Health professionals involved in direct patient care, for instance, are at greater risk for both contracting and spreading certain diseases. This was illustrated all too clearly with the 2003 SARS outbreak that was traced to a Hong Kong hotel where an infected physician from China stayed.
"In that case, the index patient was a physician who had contracted the infection from a patient in China, and then traveled to a hotel that brought him into contact with many other travelers," said Lloyd-Smith. "He infected at least 10 people from six different countries, but what exactly made him so infectious is unknown."
In addition to occupation, people with compromised immune systems or who have concurrent infections - particularly ones that make a person cough or sneeze - may help transmit diseases more readily.
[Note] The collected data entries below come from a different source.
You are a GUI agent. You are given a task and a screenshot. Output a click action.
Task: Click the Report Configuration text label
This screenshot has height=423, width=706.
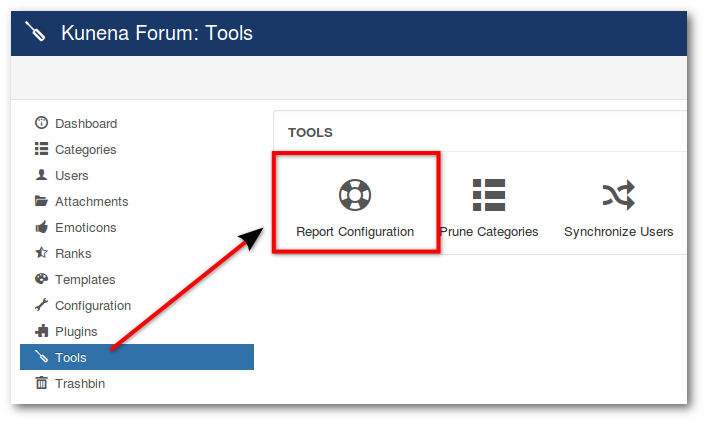[355, 232]
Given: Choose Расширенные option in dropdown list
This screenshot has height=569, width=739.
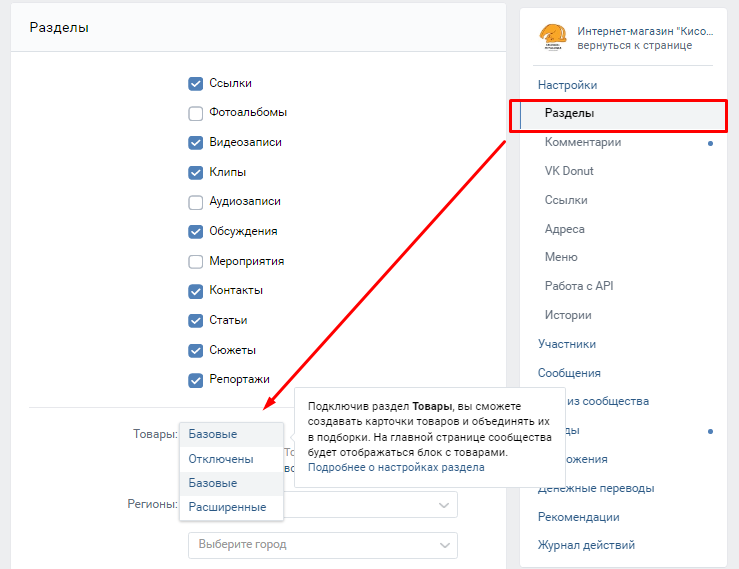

Another common theme involves patients who are misdiagnosed or who do not seek treatment, so they go on infecting others for a longer time.
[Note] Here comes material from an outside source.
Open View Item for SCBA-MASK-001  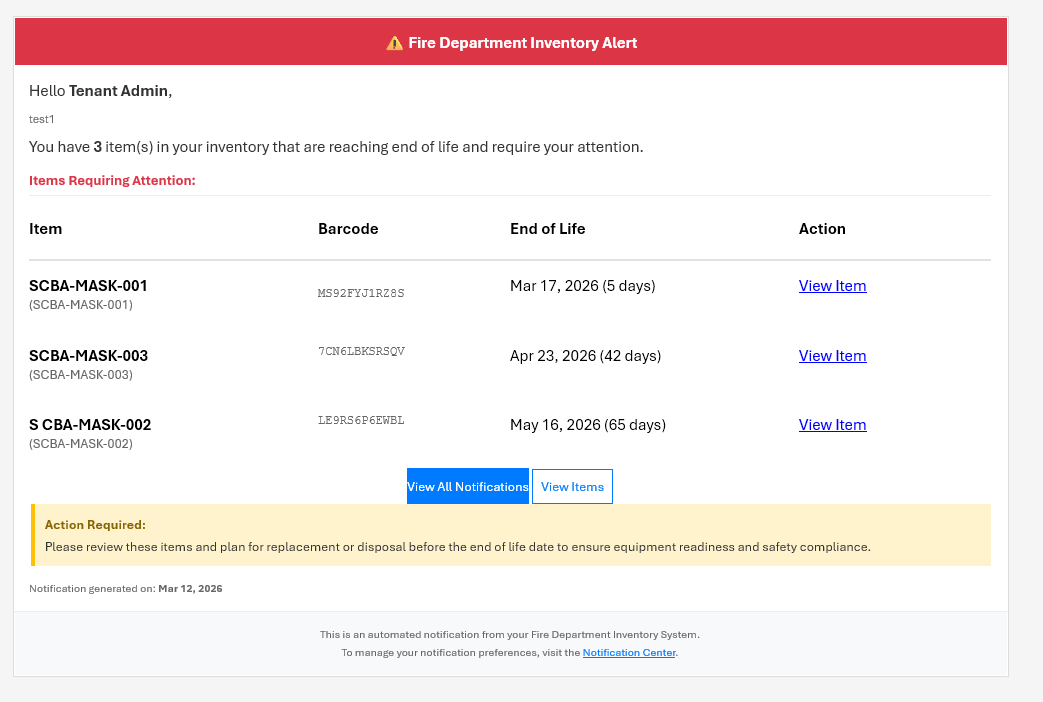832,285
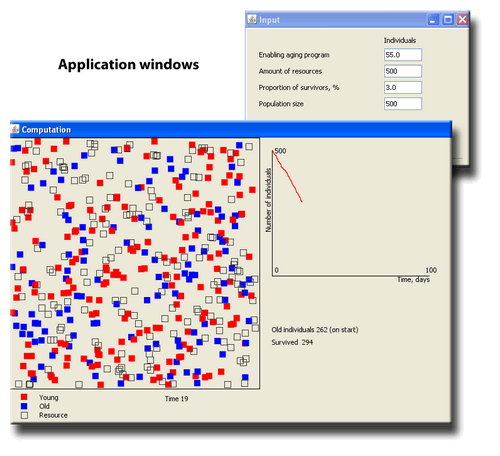Click the Old individuals 262 text

[315, 330]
Methods used to treat an infected patient can also create a superspreading event. With the example of SARS, procedures such as inserting airway tubes or administering medication in vapor form through a nebulizer may have inadvertently helped the disease to spread by aerosolizing the virus.
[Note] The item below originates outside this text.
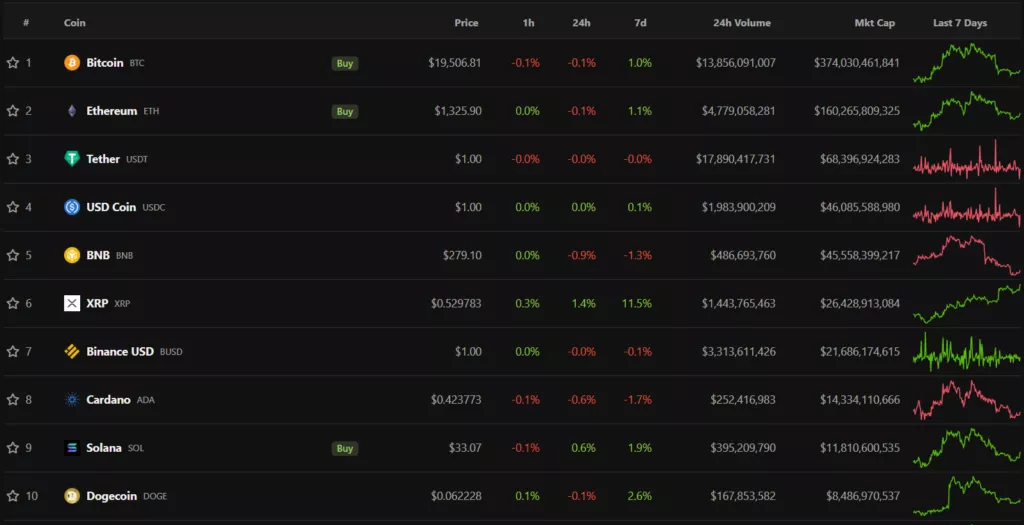
Task: Sort by the Mkt Cap column header
Action: click(x=874, y=23)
"The factors that make an individual a superspreader are going to vary from one disease to another, and may have both genetic and behavioral components," said Getz. "Behavioral components can be quite obvious, such as promiscuity in the case of sexually transmitted diseases, while genetic components are more subtle and could relate, for example, to the morphology of an infected person's respiratory tract in the spread of the common cold or influenza."
Prior models of epidemics had assumed a steady rate of growth averaged across a population, precisely because individual differences had been difficult to measure. To help resolve this, the researchers developed statistical methods that take into account variations in infectious histories of individuals, properties of the pathogen and environmental circumstances.
They analyzed outbreak data from eight infectious diseases, ranging from SARS and smallpox to measles and pneumonic plague. The outbreaks they analyzed all occurred within the past 60 years. Instead of looking at the population curve, the researchers worked with data at the individual level to obtain a more detailed view of the infection's progress.
They noticed "asymmetrical" infection patterns in which the majority of infected people do not go on to infect anyone else, and the disease often dies out on its own without signaling public health surveillance systems.
"For diseases like SARS, major outbreaks occur when the disease hits the jackpot by infecting a superspreader," said Lloyd-Smith. "A superspreader could go on to infect 10, 20 or even more people if the conditions are right. In one extraordinary case, a sailor transmitted measles to about 250 other people in Greenland."
The researchers say the study, which quantifies what many health professionals have suspected, has implications for emerging disease surveillance and control.
"During the start of an epidemic, public health agencies need to pay the same attention to estimating the proportion of patients that are not transmitting the disease as they do to counting the cases of those that transmit to many," said Getz. "This will facilitate early identification of factors associated with superspreaders with the efforts focused on eliminating superspreading events."
"This study shows that public health agencies need surge capacity," Lloyd-Smith added. "They need to be equipped to ramp up their services quickly for times when a rapid flare-up occurs."
Other co-authors of the paper are Sebastian Schreiber, associate professor of mathematics at the College of William and Mary in Virginia; and P. Ekkehard Kopp, professor of mathematics at the University of Hull in Great Britain.
This research was supported by the National Institutes of Health, the James S. McDonnell Foundation, the National Science Foundation and the South African Centre for Epidemiological Modelling and Analysis.